José Calado

Personal information
- Full name: José António Calado da Silva
- Date of birth: 1 March 1974 (age 52)
- Place of birth: Lisbon, Portugal
- Height: 1.79 m (5 ft 10 in)
- Position: Central midfielder

Youth career
- 1987–1988: Belenenses
- 1988–1989: Casa Pia
- 1989–1990: Belenenses
- 1990–1991: Casa Pia

Senior career*
- Years: Team / Apps / (Gls)
- 1991–1992: Casa Pia
- 1992–1995: Estrela Amadora / 53 / (3)
- 1995–2001: Benfica / 138 / (4)
- 2001–2004: Betis / 20 / (1)
- 2003–2004: → Poli Ejido (loan) / 30 / (8)
- 2004–2007: Poli Ejido / 70 / (7)
- 2007–2008: APOP / 26 / (3)
- 2008–2010: AEP / 39 / (2)
- Total:  / 376 / (28)

International career
- 1994–1996: Portugal U21 / 14 / (2)
- 1996: Portugal U23 / 6 / (2)
- 1995–1998: Portugal / 4 / (0)

= José Calado =

Portuguese footballer

José António Calado da Silva (born 1 March 1974), known as Calado, is a Portuguese former professional footballer who played as a central midfielder.

After coming to prominence in his home country with Benfica, he spent the rest of his 19-year career with two teams in Spain and two in Cyprus. He amassed Primeira Liga totals of 184 games and seven goals over eight seasons.

==Club career==
Calado was born in Lisbon. He started his career with local Casa Pia AC, representing C.F. Estrela da Amadora and S.L. Benfica afterwards and reaching international status with the latter club.

In the summer of 2001, Calado signed for La Liga side Real Betis alongside his teammate João Tomás, but both failed to settle, with the midfielder only totalling 22 competitive matches in two seasons. He spent 2003–04 on loan to Segunda División team Polideportivo Ejido, and the move was subsequently made permanent.

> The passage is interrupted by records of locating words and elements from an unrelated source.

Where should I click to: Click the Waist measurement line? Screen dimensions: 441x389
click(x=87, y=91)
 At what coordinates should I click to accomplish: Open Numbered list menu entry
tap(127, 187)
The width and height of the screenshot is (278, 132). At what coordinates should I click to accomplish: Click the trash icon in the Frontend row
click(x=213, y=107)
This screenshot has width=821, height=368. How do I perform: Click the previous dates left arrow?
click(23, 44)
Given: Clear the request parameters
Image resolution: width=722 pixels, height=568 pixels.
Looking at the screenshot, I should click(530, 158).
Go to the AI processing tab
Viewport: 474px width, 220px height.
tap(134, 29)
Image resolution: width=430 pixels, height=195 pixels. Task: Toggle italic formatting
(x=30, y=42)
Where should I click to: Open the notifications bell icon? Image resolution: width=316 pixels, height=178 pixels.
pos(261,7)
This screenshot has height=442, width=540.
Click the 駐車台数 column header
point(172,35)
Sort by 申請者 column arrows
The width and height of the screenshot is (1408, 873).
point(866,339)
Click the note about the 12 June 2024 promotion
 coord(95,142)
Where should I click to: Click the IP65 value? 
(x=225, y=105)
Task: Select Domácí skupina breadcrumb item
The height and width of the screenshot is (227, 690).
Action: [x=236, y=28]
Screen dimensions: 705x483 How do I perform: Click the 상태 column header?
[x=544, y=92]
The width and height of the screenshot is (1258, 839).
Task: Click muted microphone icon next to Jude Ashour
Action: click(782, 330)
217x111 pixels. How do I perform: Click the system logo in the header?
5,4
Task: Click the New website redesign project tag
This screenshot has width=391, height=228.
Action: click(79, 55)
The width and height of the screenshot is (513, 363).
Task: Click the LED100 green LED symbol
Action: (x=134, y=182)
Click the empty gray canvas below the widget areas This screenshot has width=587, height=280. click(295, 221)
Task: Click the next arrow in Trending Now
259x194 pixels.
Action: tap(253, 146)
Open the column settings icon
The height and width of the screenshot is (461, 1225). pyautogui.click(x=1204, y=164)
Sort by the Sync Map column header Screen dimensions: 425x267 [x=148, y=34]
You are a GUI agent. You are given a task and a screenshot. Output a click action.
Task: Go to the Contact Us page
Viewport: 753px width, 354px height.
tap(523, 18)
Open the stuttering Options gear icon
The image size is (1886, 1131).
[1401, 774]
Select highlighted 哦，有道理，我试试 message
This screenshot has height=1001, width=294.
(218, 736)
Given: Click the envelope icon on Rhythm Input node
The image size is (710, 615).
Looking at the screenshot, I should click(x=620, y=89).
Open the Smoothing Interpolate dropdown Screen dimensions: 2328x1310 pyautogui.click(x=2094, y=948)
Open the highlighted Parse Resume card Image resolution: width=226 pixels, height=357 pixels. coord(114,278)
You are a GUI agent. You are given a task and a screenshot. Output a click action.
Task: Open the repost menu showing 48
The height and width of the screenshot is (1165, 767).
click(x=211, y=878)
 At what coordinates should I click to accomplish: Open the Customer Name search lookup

After 102 overall appearances with 15 goals (he missed the entire 2006–07 campaign due to injury), Calado moved to Cyprus, first with APOP Kinyras FC, joining AEP Paphos FC for 2008–09. He featured regularly for both clubs during his Cypriot First Division spell, leaving the latter in early 2010 and retiring at age 36.

==International career==
Calado won four caps for the Portugal national team in three years. He also represented the nation at the 1996 Summer Olympics.